People graduating with an UG degree in 2013 earned an average 3.5 per cent less in real wages in the next five years, compared to 2009 grads – but Demand Driven Funding did not do it

The finding is in a new Treasury paper by Patrick Hartigan and Jonathan Hambur who investigated the relationship between driven funding of UG places and pay.

They report:

* in the first year a fifth of the lower earnings for 2013 grads was “due to the changing characteristics of graduates” with labour supply and demand the driver. In subsequent years characteristics did not drive a fall in real wages

* increased supply of graduates  “may” have lowered wages , due to difficulties in their matching roles to skills and interests however this “dissipates” over time as graduates get “better-suited” jobs

* however, overall decline in grad wages “was associated with the broader weakness in labour demand”

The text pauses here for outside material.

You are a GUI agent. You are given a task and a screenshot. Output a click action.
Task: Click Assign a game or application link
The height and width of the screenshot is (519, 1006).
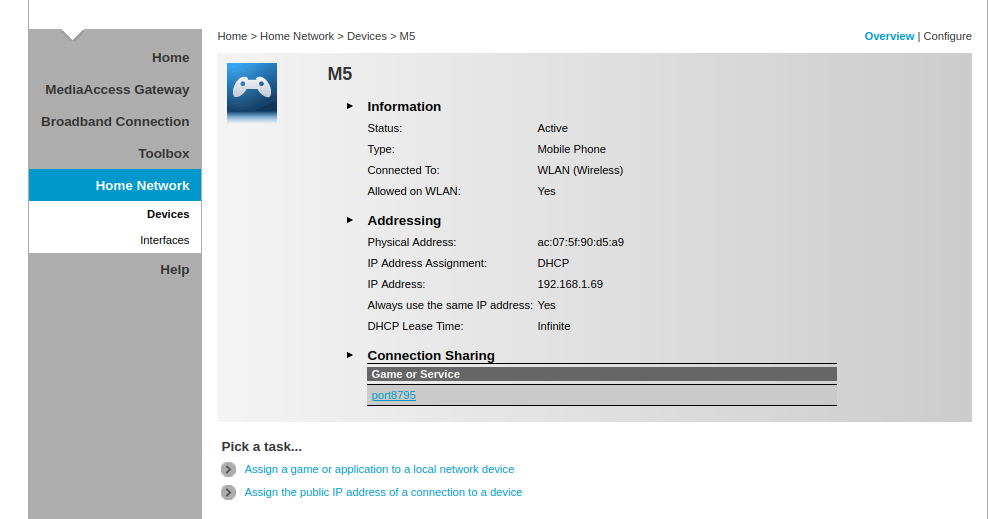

Despite this the authors conclude, policy interventions, “that go beyond supporting informed student choices are well targeted towards sectors with growing demand for skills.”

What like the previous government’s Job Ready Graduates model?

Maybe, maybe not.  As the Productivity Commission put it last week, “students appear to make good choices of their own volition. They have the best information about their own abilities and interests, making them well disposed to make decisions about what they will enjoy – and benefit from – studying,” (CMM October 5).